Angriff auf eigene Arterien

Das Immunsystem hat bekanntlich die Aufgabe, zwischen körpereigenen und körperfremden Molekülen zu unterscheiden. „Wir konnten zeigen, dass es am Beginn zu einer Immunreaktion kommt“, sagt Wick. Das Immunsystem greift dabei die eigenen Arterien an; es handelt sich also um eine sogenannte Autoimmunerkrankung. HSP60 ist ein Molekül, das unter Einwirkung von verschiedensten Formen von Stress – beim Menschen z. B. Stress durch hohen Blutdruck, Rauchstoffe, hohes Cholesterin etc. – sowohl von Bakterien als auch von Zellen höherer Organismen gebildet wird.

Gesunde Menschen entwickeln eine schützende Immunreaktion gegen HSP60 von Bakterien und Parasiten. Jene Zellen, die die Arterien auskleiden (Endothelzellen), produzieren nach Stress ebenfalls (natürlich menschliches) HSP60.

Da aber das menschliche und das bakterielle HSP60 sehr ähnlich sind, wendet sich das Immunsystem beim Auftreten von Risikofaktoren (wie eben dem Rauchen) in Form einer entzündlichen „Verwechslungsreaktion“ (Autoimmunreaktion) gegen das eigene, prinzipiell schützende HSP60. Die in der Jugend schützende Immunreaktion wird im Alter also zur Gesundheitsgefährdung. Wick: „Wir bezahlen für die Kraft der Jugend.“

Impfstoff aus Peptiden

HSP60 enthält „gefährliche“ arteriosklerosefördernde Anteile und solche, die zu einer schützenden Immunreaktion führen. Das Innsbrucker Team definierte die ersteren HSP60-Anteile (Peptide) und entwickelte daraus den erwähnten Impfstoff.

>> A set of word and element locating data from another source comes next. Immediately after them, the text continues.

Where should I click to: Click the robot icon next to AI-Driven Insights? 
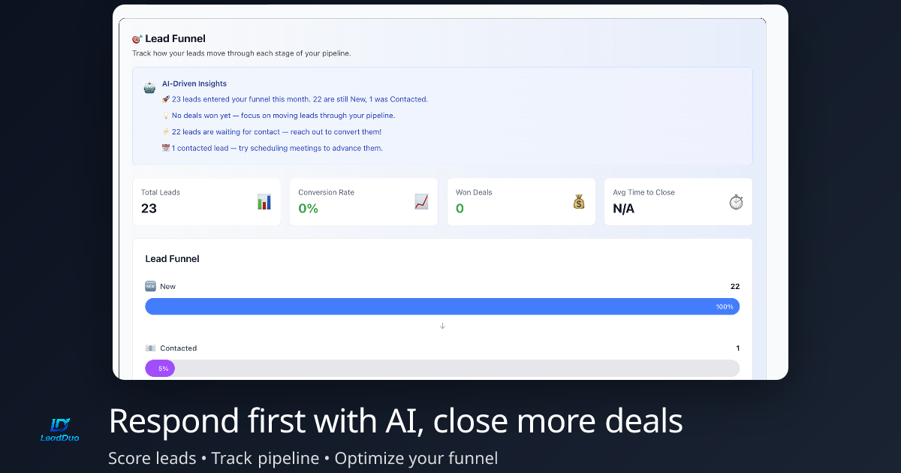(x=149, y=86)
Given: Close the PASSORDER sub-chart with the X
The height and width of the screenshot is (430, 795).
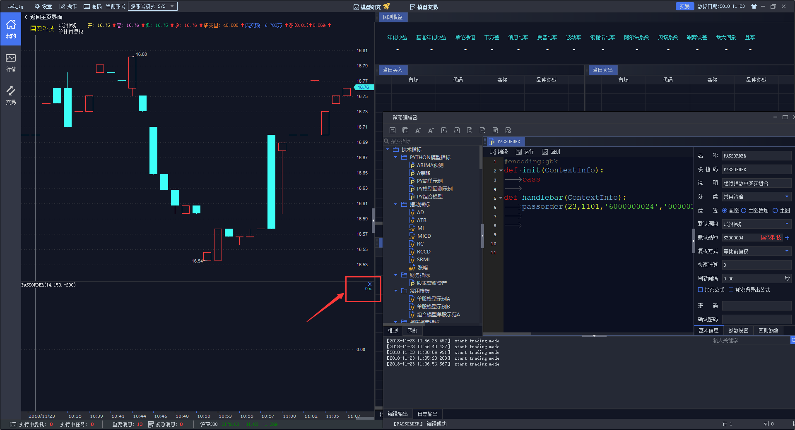Looking at the screenshot, I should [x=370, y=284].
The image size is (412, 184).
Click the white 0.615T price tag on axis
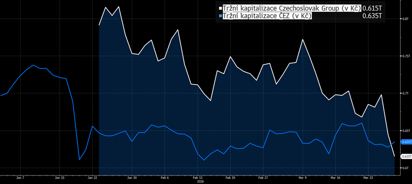406,157
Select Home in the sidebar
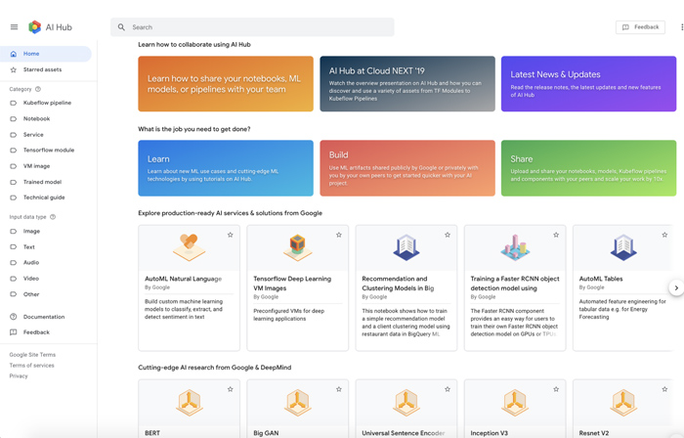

Wie Wick im Fachjournal „Nature Reviews Cardiology“ schon 2014 ausführte, existiert HSP60 seit 2,5 Milliarden Jahren. Vor 360 Millionen Jahren entwickelte sich die adaptive Immunantwort. Kein Wunder also, dass man HSP60 in den 4000 Jahre alten ägyptischen Mumien nachweisen konnte.

IN ZAHLEN

40.000 Herzinfarkte und Schlaganfälle weist die österreichische Gesundheitsstatistik pro Jahr aus.

20 Prozent der Österreicher leben in der Gefahrenzone, ihnen droht infolge einer fortgeschrittenen Arteriosklerose ein Infarkt oder Schlaganfall.

28 Prozent der jungen Männer (17/18 Jahre) haben bereits Anzeichen einer Arteriosklerose. Bei den Frauen sind es 20 Prozent.

LEXIKON

Die Arteriosklerose ist eine Verhärtung und Verengung von Arterien. Bei einer chronischen Erkrankung können Herzinfarkt und Schlaganfall die Folgen sein. Ursache ist eine Autoimmunreaktion, das heißt, das Immunsystem unterscheidet nicht mehr zwischen eigenen und fremden Molekülen.

Das Hitzeschockprotein 60 tritt als körpereigenes HSP60, aber auch als Bestandteil von Infektionserregern auf. Aufgrund der hohen Ähnlichkeit tritt eine immune Verwechslungsreaktion auf.